Oh, I'd definitely be THINKING that, but verbal report would end with the part about being in the ED for overdose.

You mean you don't want the details about how the 400 pound pt rang her bell 5 times to use the BSC, but then couldn't go, after requiring a two person assist, each time described in detail and at length? Then the daughter came to visit, demanding to talk immediately to the doctor, then she proceeded to text her friends and whine about her ex-husband and their child custody dispute, in between yelling at Mom and talking to her lawyer. Then the pt had the utter audacity to call once again to have her peri area cleaned, even though she hadn't gone, because "it's itchy". Then the druggie looking son arrived and got into it with sis.

:roflmao:Now up to the oncoming nurse to notify the doctor. Need a stat GYN consult and IV Benadryl.

I never talk about any patient, just to talk. It needs to be relevant to the care. Social, bio, psycho are important. But there is a way to say it. Putting down a patient is horrible. And i hate when nurses or dr judge a patient because he is needy for pain meds. Has anyone ever taken pain management classes! Drug addicts need higher dosage to taper pain. If they got operated on, they need pain meda as much as any other patient.
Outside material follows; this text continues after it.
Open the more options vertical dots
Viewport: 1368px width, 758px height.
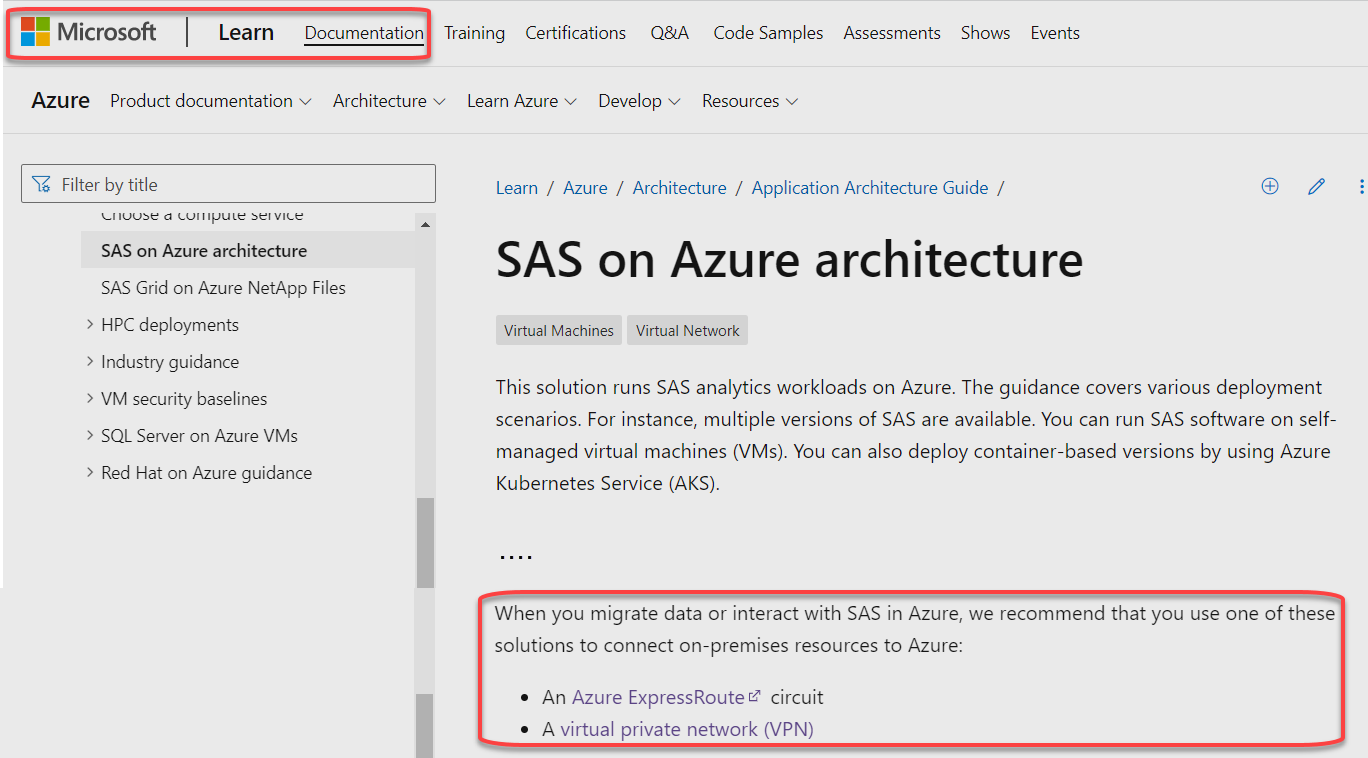(1361, 186)
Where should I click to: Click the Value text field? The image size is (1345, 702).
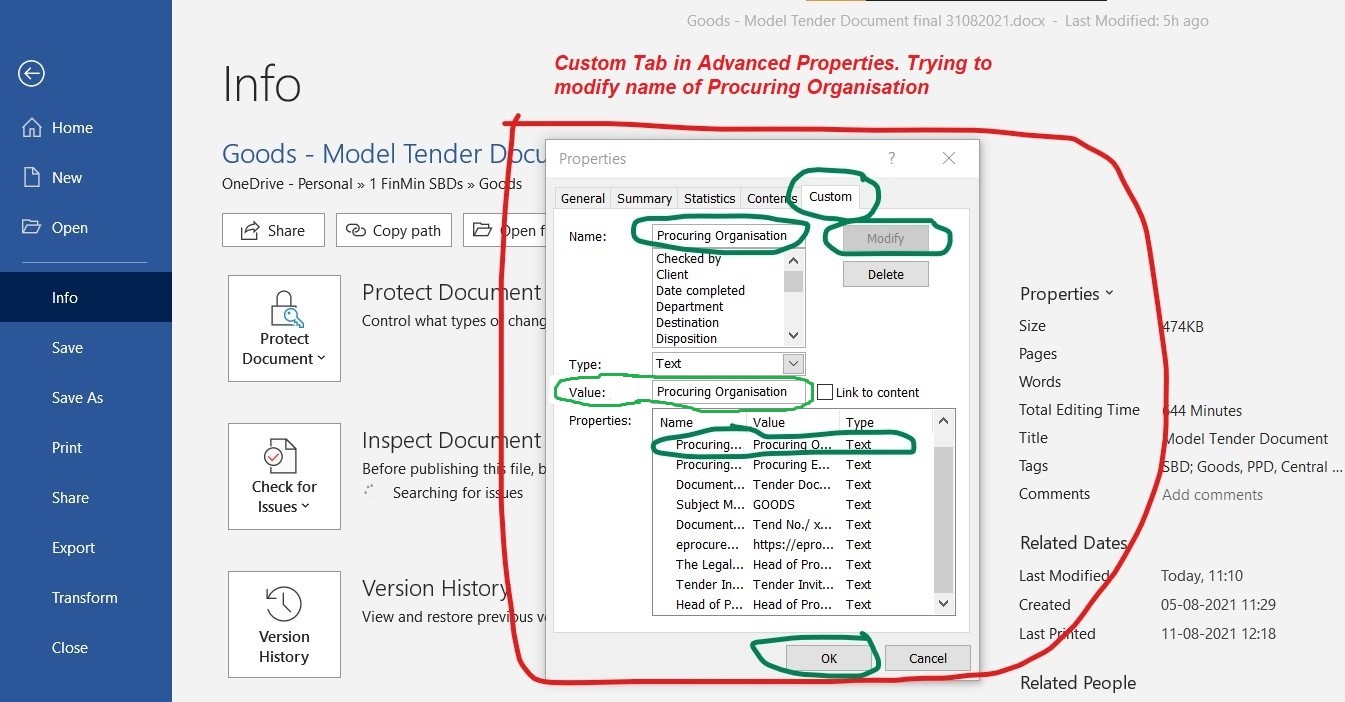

I also feel that nurse who imitate patients or give personal opinion are not helpin. Let me make my own personal opinion of them. Giving out too much info biases my interaction. I feel the exasperation of the other nurse. Heads up are nice if behavior is inappropriate like sexual or violent. Other then that i dont want to know. I will say that the few times i have commented on a patient because i needed to vent was because i was almost hurt or patient uses violence and i got scared. I worked in a psyc er ward for drug addicts. Lots of very strange people. And never really needed to give that much details and never for wacking them.

I'm sorry I just don't believe you all just "let it roll". We have all taken care of difficult, downright mean people and not one of you ever vents???? Hmmm... sounds a little to good to be true.... I too like a heads up if someone is a little difficult or if someone has some idiosyncracy that may help me to give them better care. And I am guilty of doing imitations in the break room, don't feel that makes me a terrible nurse, at the same time we also discuss better ways to take care of the more difficult patient. We are after all only human...

Specializes in hospital float.

Ugh, I agree! That is the worst. Shake it off and have a good day damnit! We all deal with it.

Not to get off topic, but I always have thought that giving the exact location of the IV relatively unimportant information. Unless I personally started the IV, sometimes it'll slip my mind if it's on the left or right. It's not all that difficult for the receiving nurse you find it. That it's a good IV is what's important.

The fact that daughter of patient is a manipulative nutcase is far more important in my opinion.

Yes, I don't really care if it's in the LAC or the RFA. I can find that. It's in the patient, for goodness sake. I'll check it during my assessment. It's also in the charting. I hate it when I get report and the RN giving me the patient pauses and says "you know, I don't know where the IV is, let me look it up". No, just give me report. I don't need a blow by blow about family dynamics, unless security has been called, it's not my business. I don't need to know that the patient was on their call light all day asking for silly stuff. That knowledge will not automatically make the patient/family stop using the call light for my shift!

I can't stand bedside report especially in semiprivate rooms, its completely inappropriate. A meet and greet before leaving is appropriate, beside report is not.